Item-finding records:

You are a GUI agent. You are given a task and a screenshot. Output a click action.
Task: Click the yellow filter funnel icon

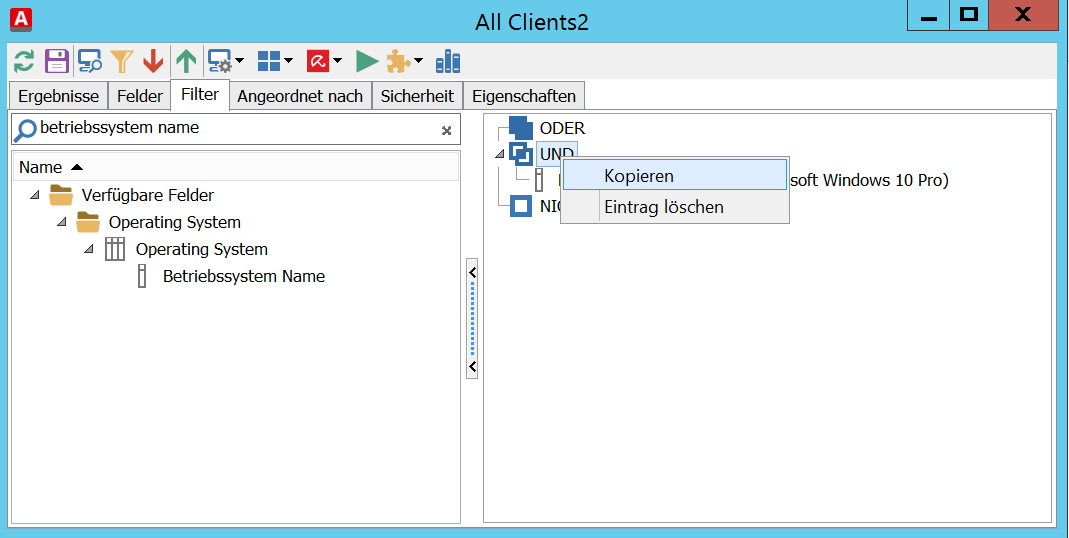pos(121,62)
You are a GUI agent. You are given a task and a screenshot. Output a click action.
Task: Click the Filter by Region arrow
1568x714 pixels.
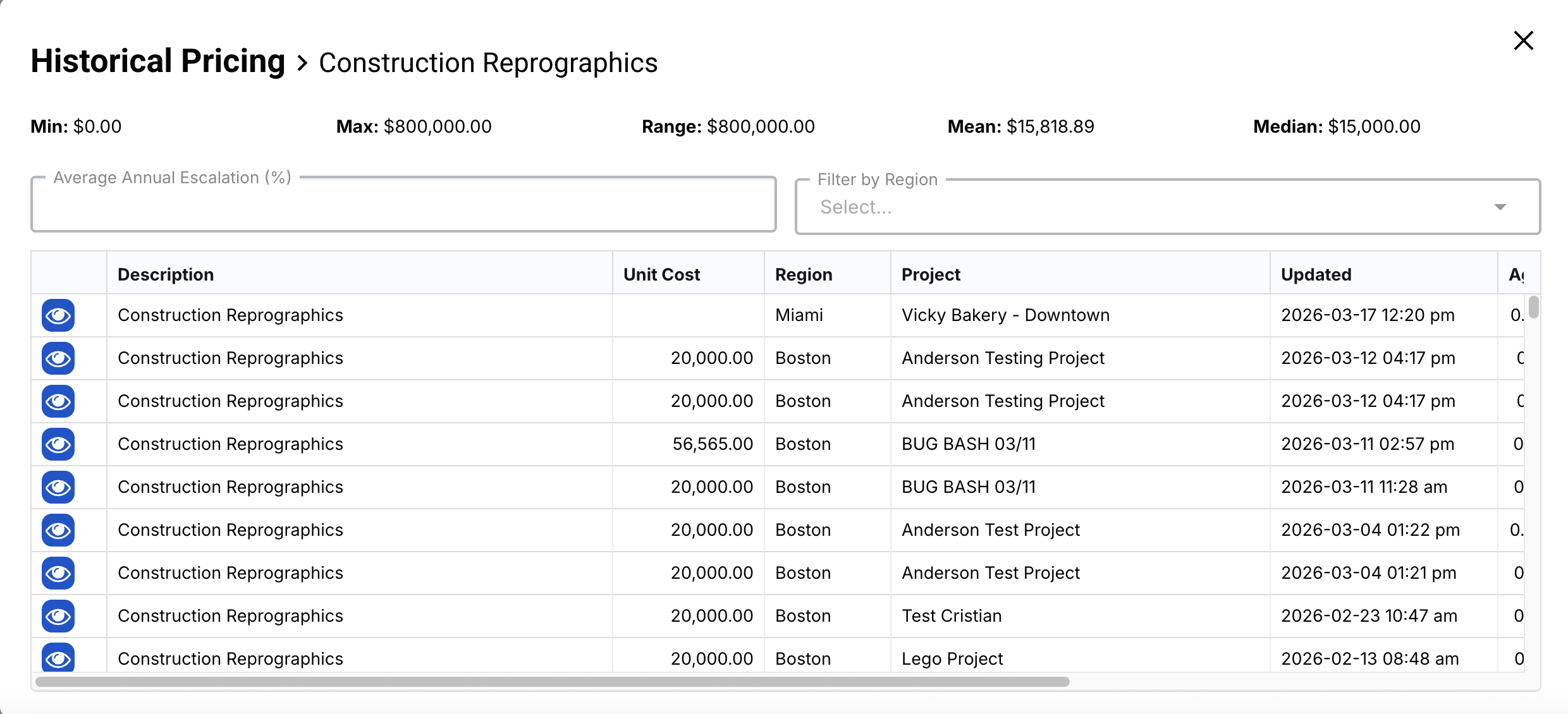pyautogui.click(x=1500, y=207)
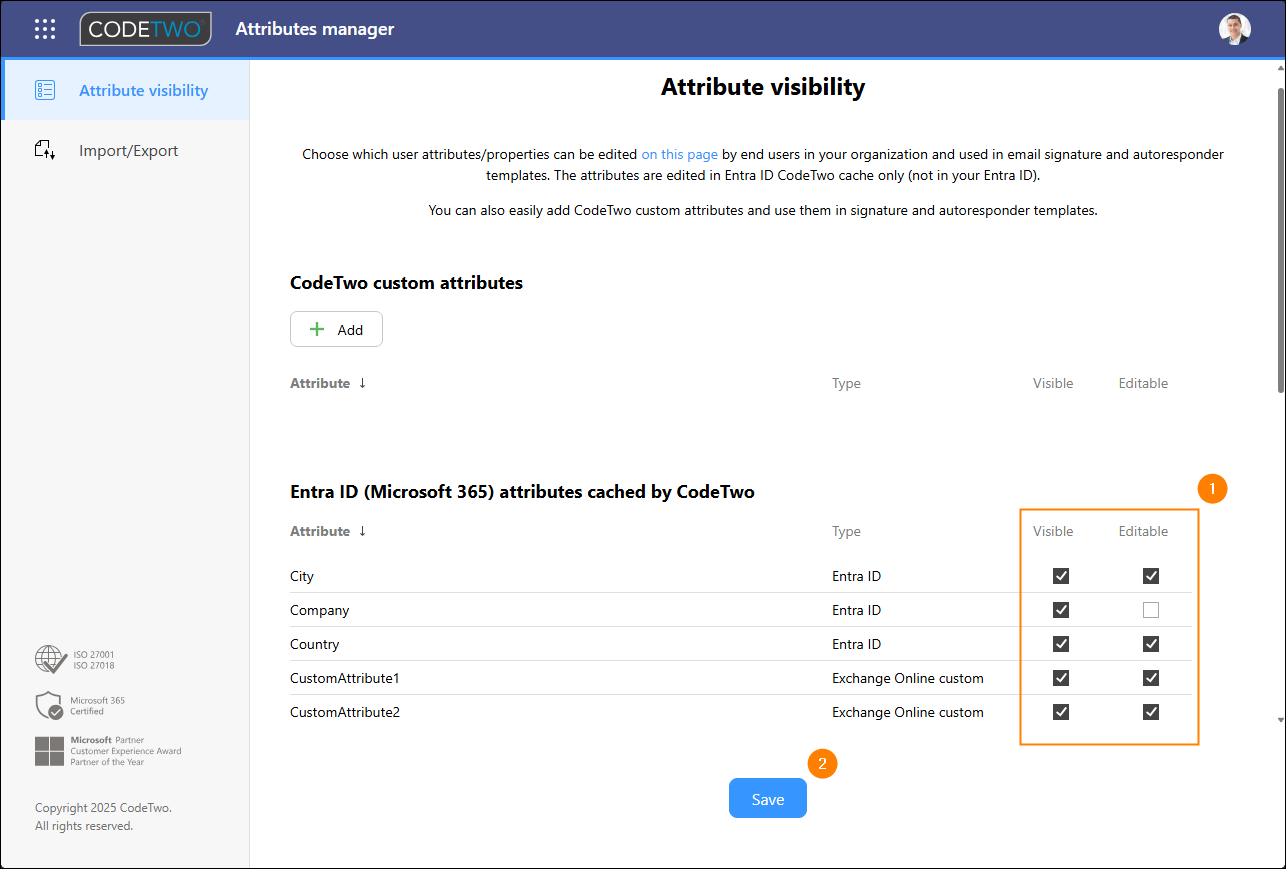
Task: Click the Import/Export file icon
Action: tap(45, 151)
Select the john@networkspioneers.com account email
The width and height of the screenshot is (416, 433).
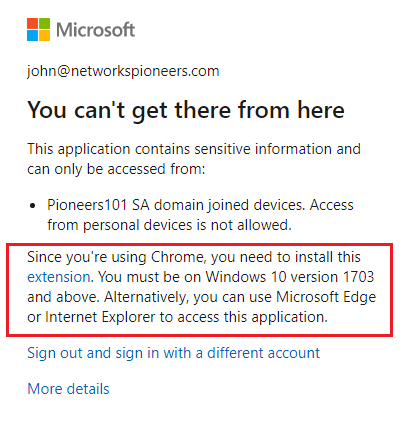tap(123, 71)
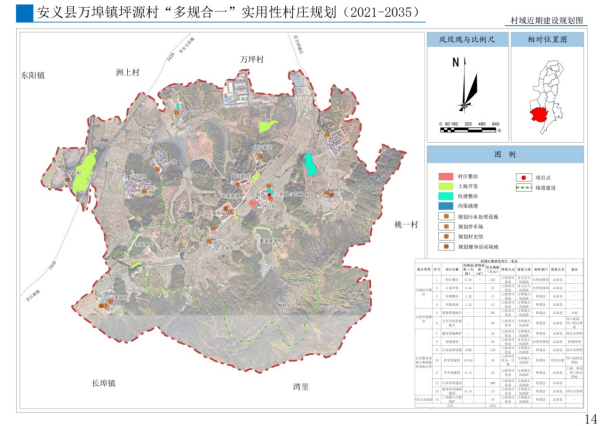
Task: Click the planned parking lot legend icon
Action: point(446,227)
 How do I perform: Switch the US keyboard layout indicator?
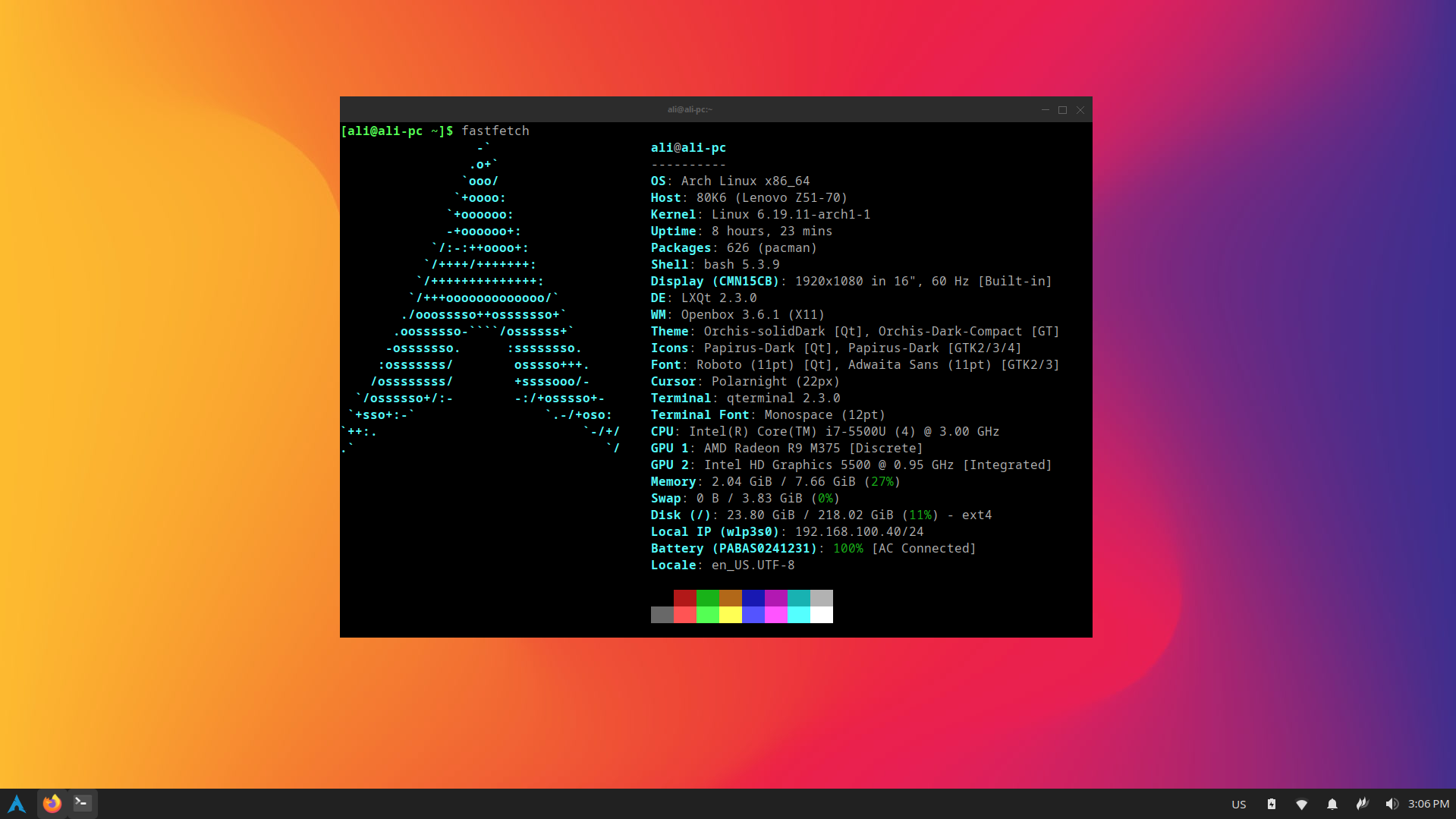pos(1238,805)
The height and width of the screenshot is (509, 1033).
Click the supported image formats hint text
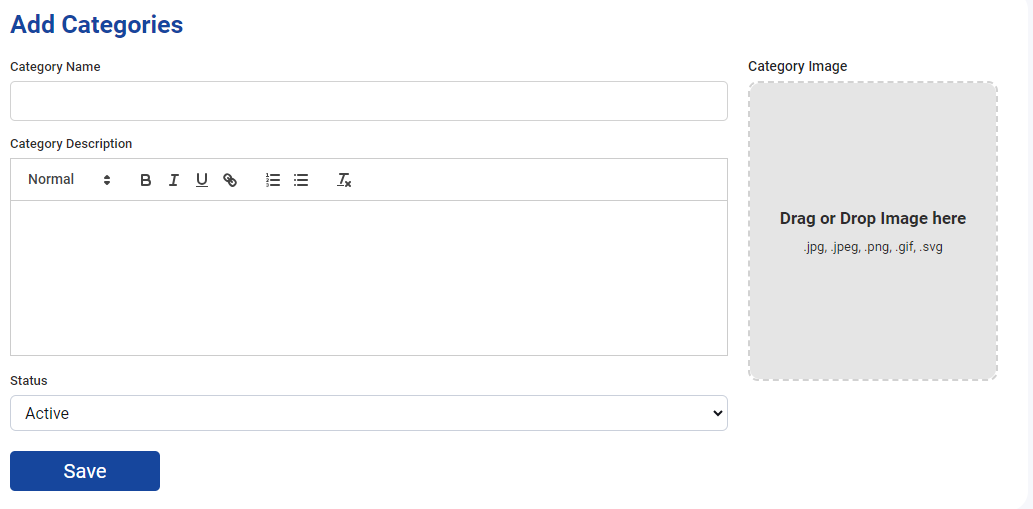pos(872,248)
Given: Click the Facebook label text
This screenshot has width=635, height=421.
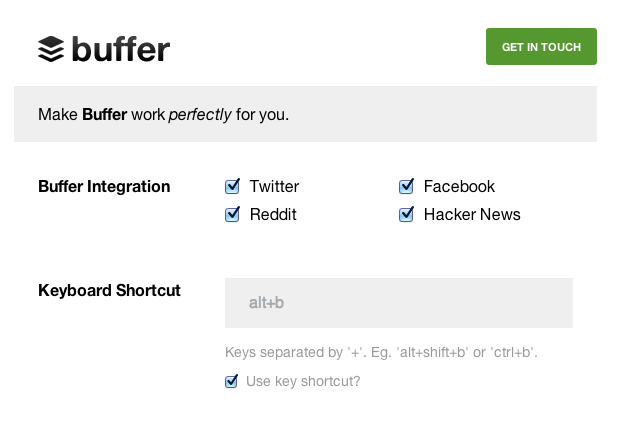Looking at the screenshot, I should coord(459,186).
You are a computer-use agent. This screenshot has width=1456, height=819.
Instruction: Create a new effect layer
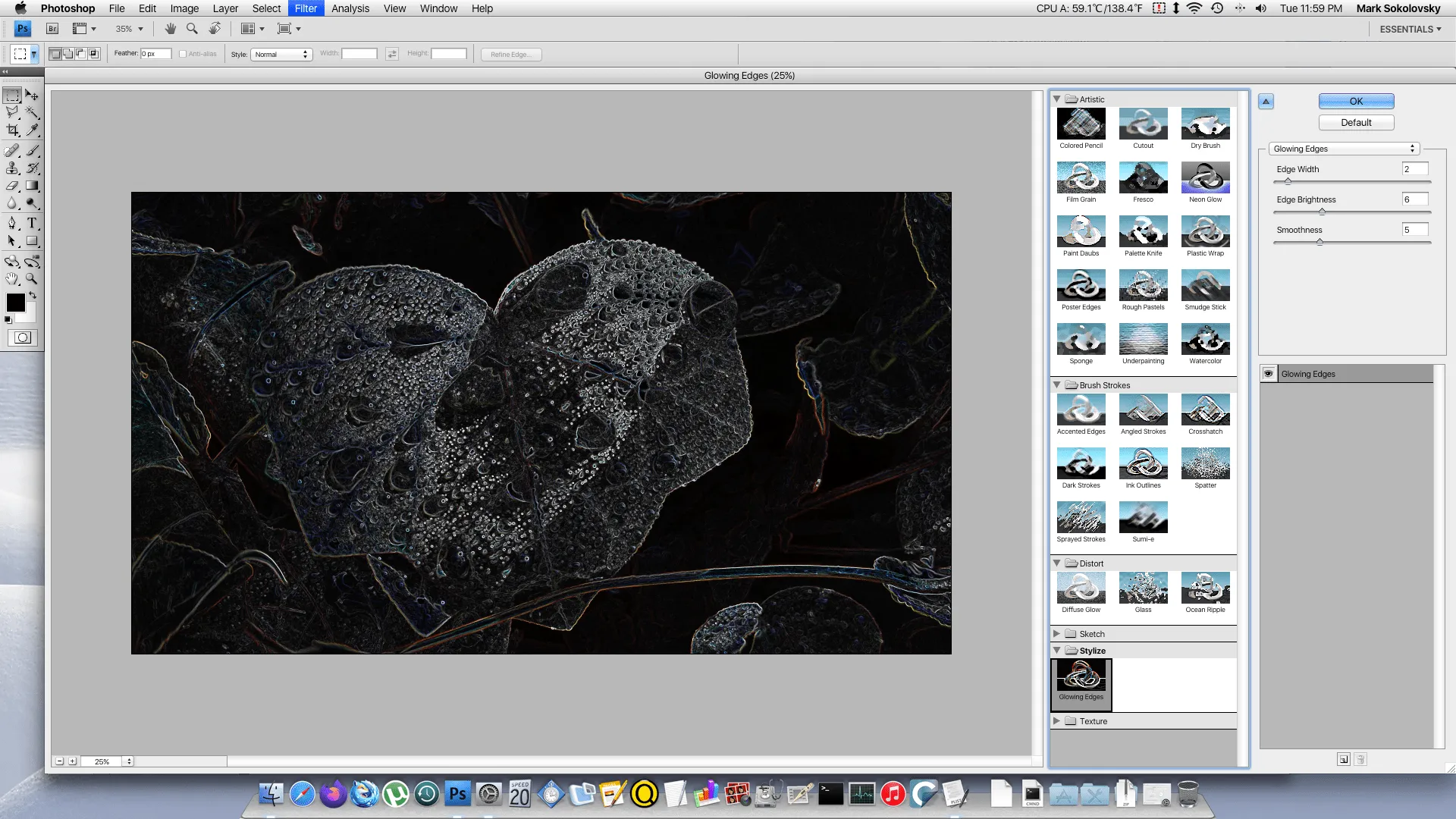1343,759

#### Brief:
Transcribe every line of the rows above, leaving out the pictures.

#### Solution below:
You are a GUI agent. You are given a task and a screenshot. Output a click action.
Task: Click the yellow filter funnel icon

pos(121,62)
You are a GUI agent. You are given a task and a screenshot. Output a click action.
Task: Click the Filter by Region arrow
1568x714 pixels.
pyautogui.click(x=1500, y=207)
Task: Click the Import/Export file icon
Action: tap(45, 151)
Select the john@networkspioneers.com account email
The width and height of the screenshot is (416, 433).
tap(123, 71)
Task: Click the planned parking lot legend icon
Action: point(446,227)
 How do I perform: Switch the US keyboard layout indicator?
pos(1238,805)
The height and width of the screenshot is (509, 1033).
Click the supported image formats hint text
pos(872,248)
Given: Click the Facebook label text
This screenshot has width=635, height=421.
Looking at the screenshot, I should coord(459,186).
You are a computer-use agent. This screenshot has width=1456, height=819.
Instruction: Create a new effect layer
1343,759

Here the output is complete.